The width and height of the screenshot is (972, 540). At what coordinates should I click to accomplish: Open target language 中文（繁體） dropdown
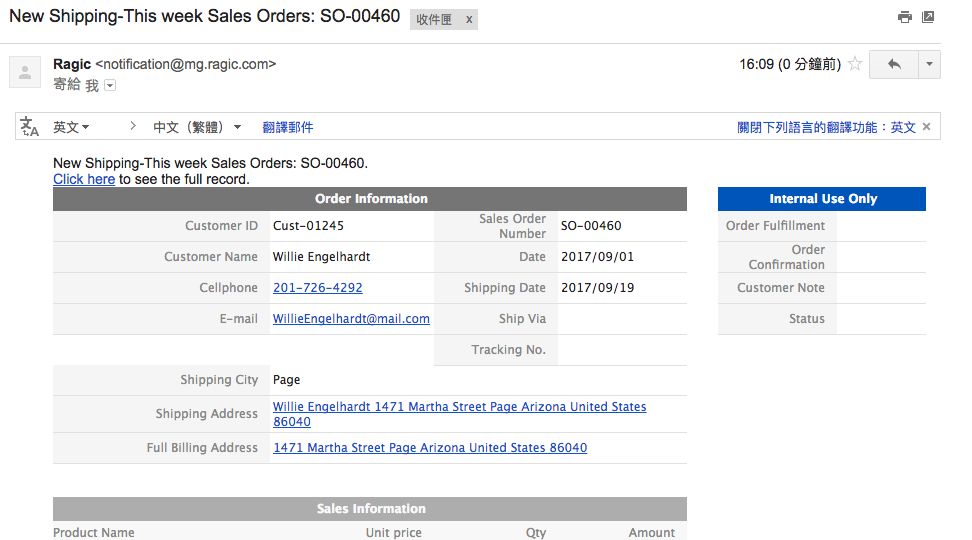[197, 127]

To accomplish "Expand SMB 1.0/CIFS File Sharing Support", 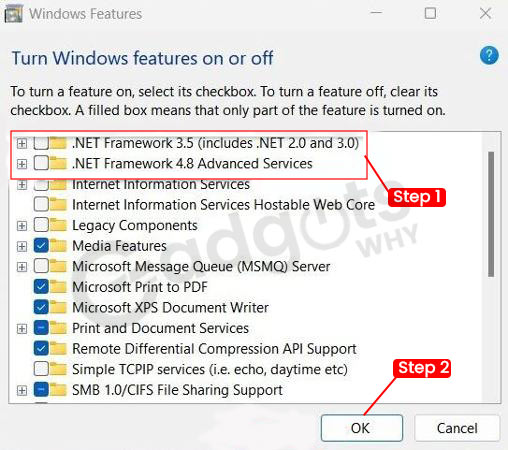I will coord(22,390).
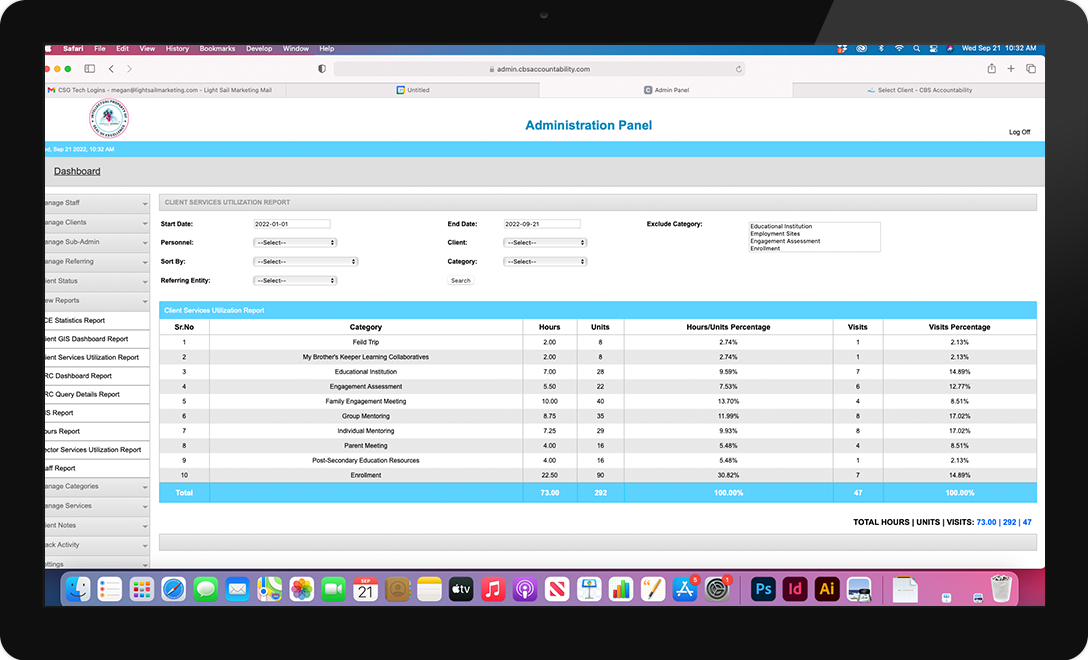Viewport: 1088px width, 660px height.
Task: Click the reload icon in address bar
Action: tap(739, 69)
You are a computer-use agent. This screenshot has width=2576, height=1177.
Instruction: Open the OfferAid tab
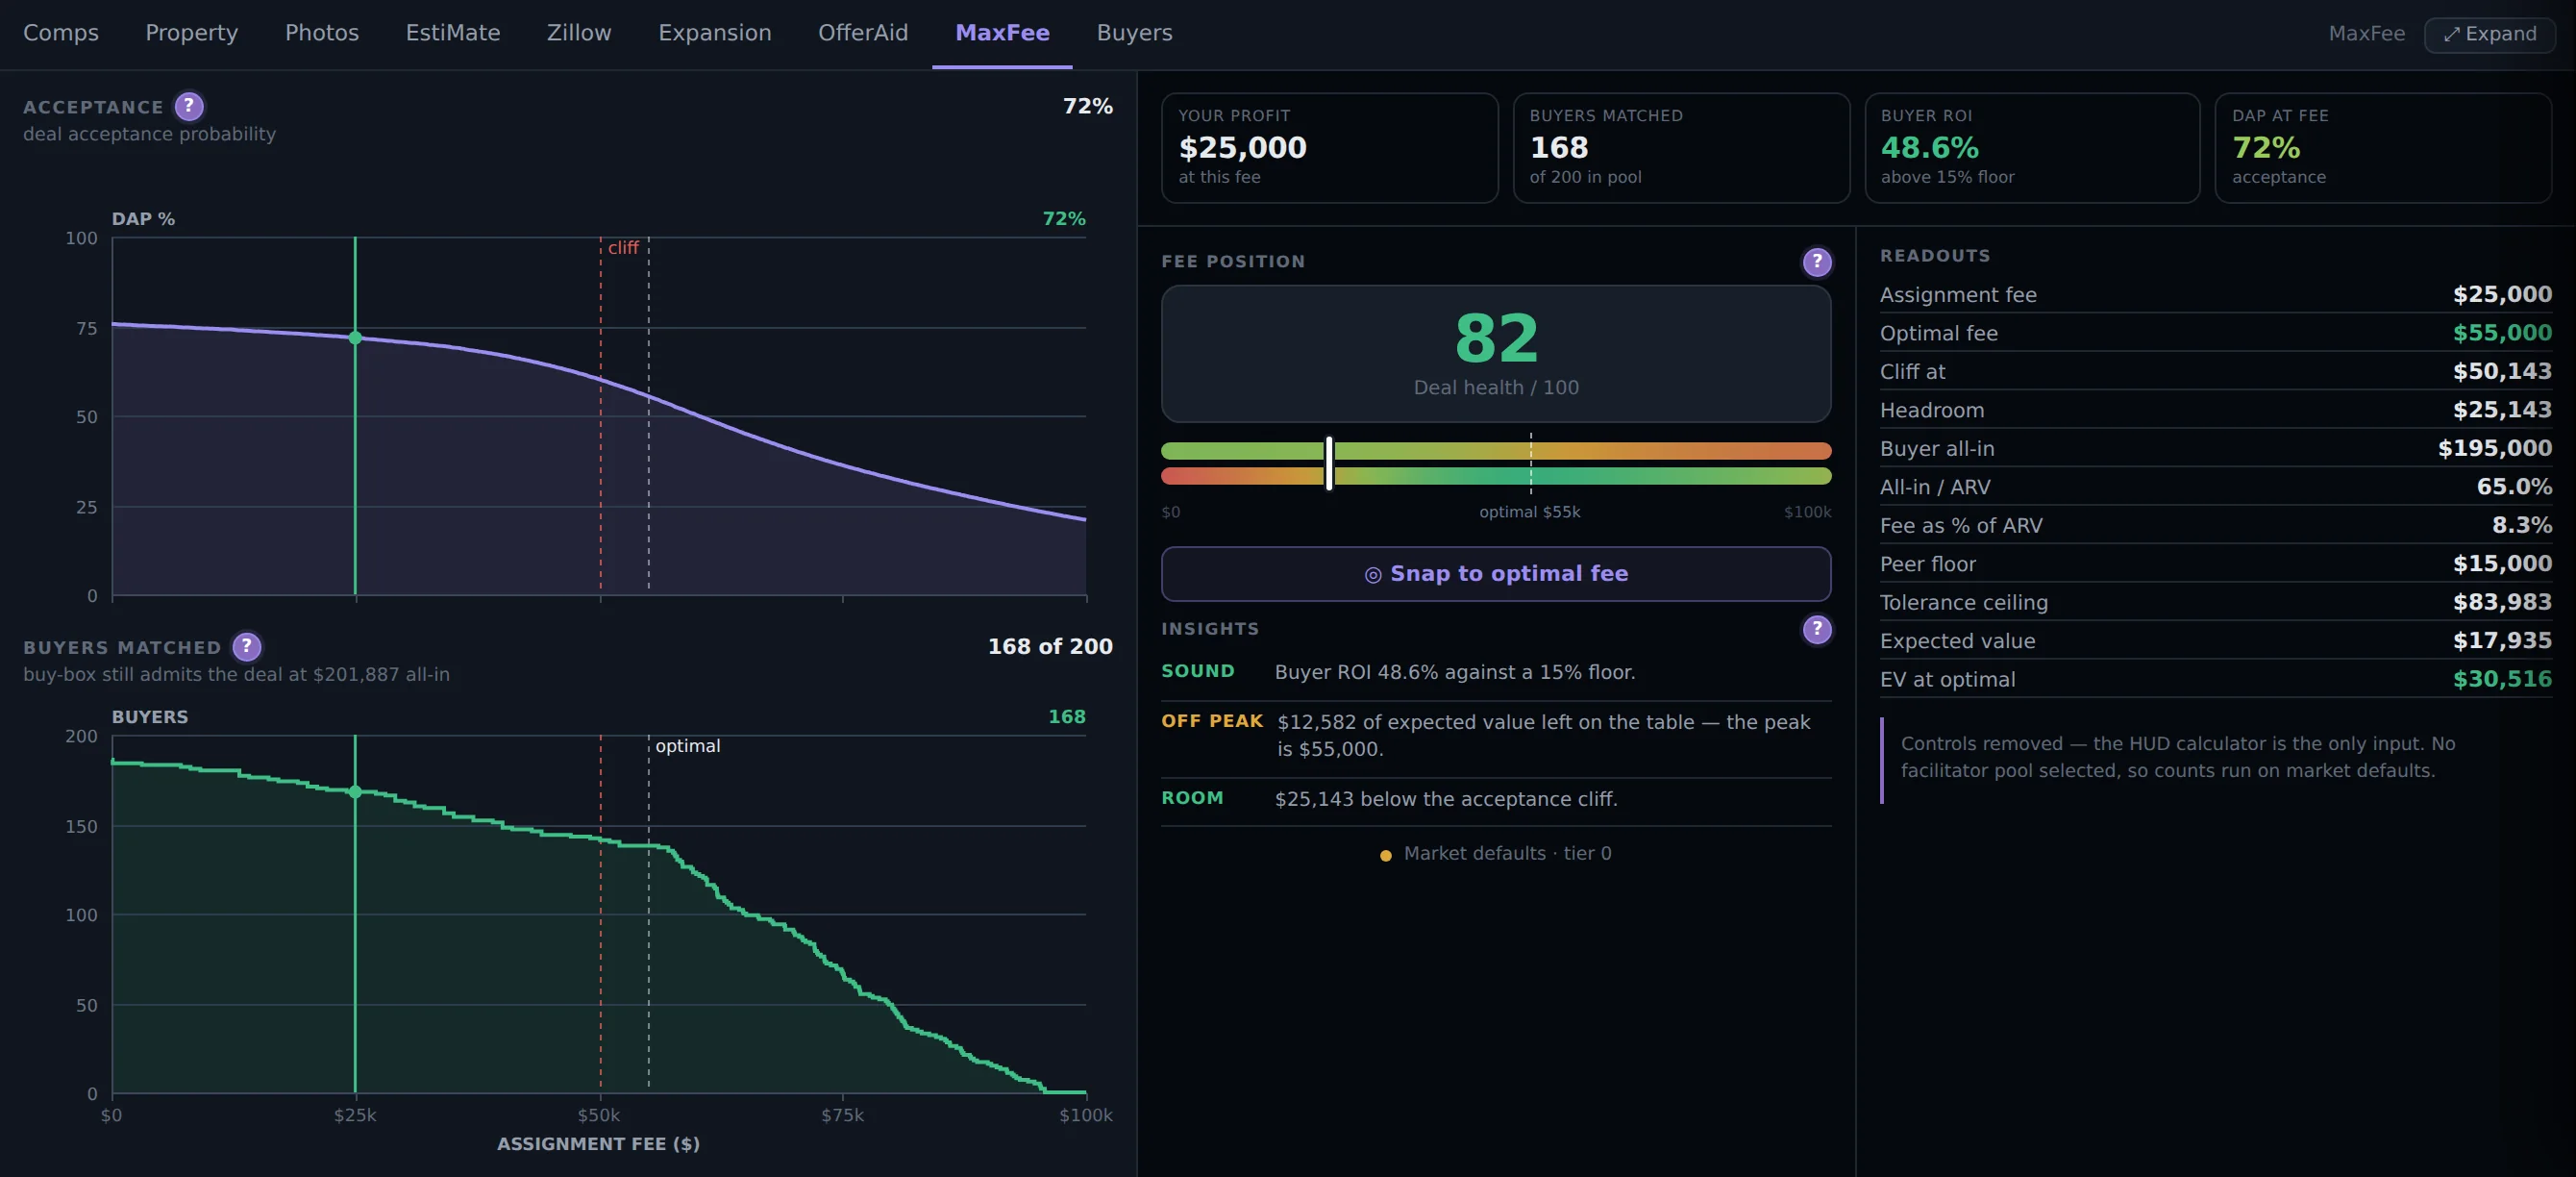(863, 33)
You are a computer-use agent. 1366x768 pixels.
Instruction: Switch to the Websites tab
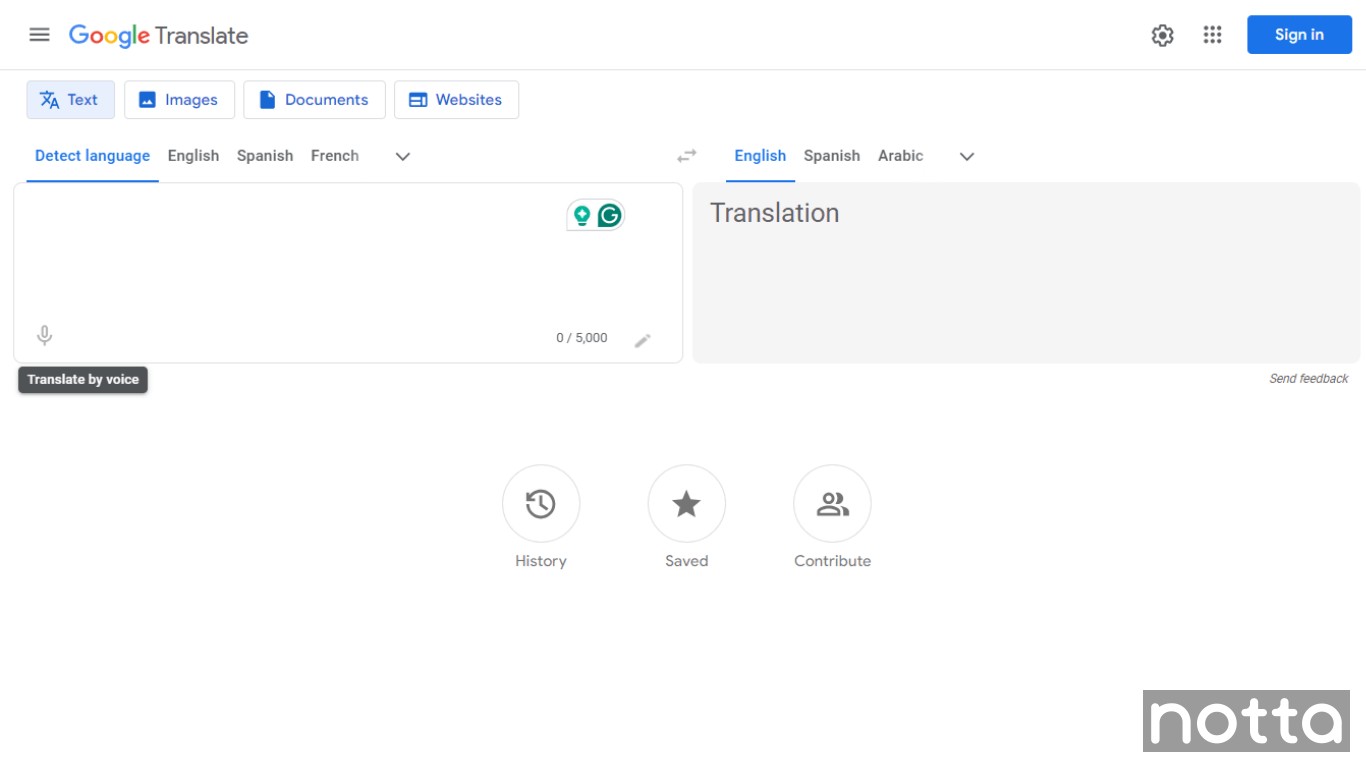(456, 99)
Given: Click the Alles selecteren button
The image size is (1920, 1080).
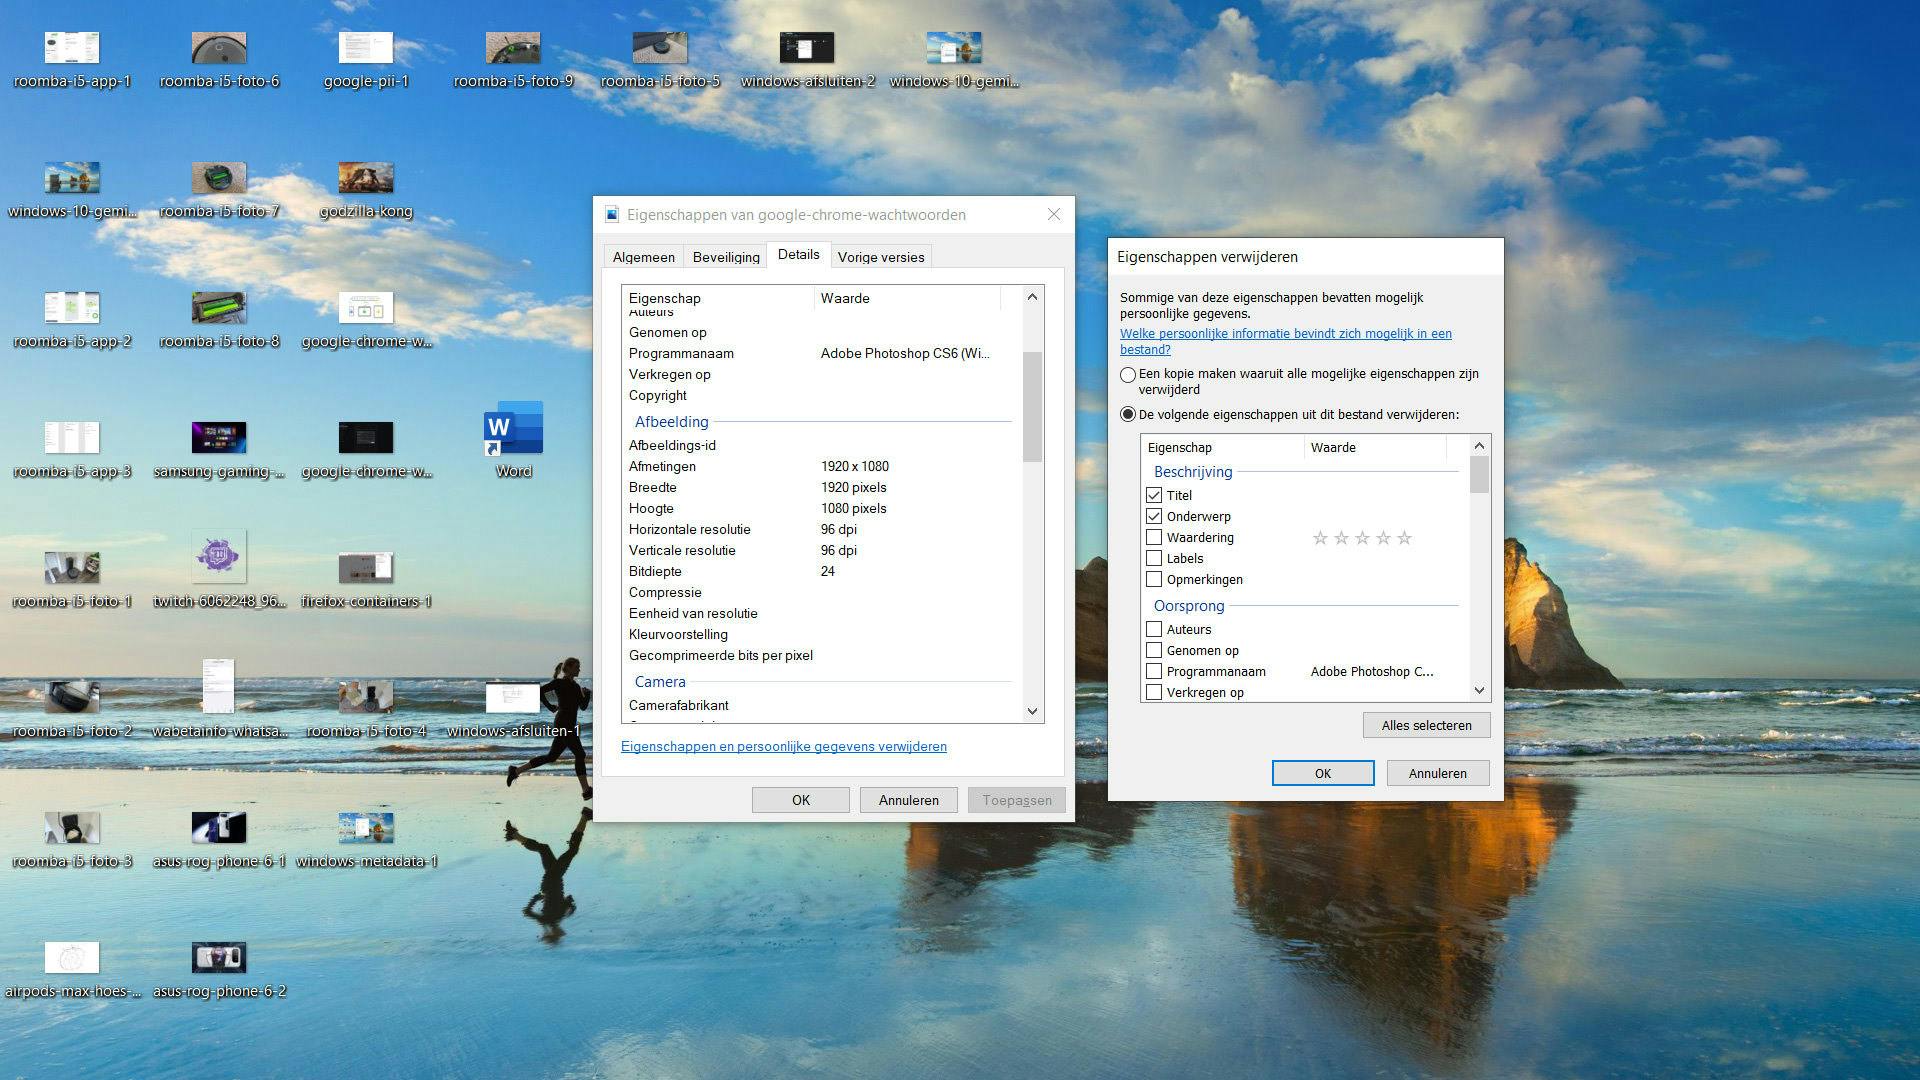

---*---

WHAT IS REQUIRED :: Count the lines above that contain the string "agent", with case counting. Give only the number.

RESPONSE BELOW :: 2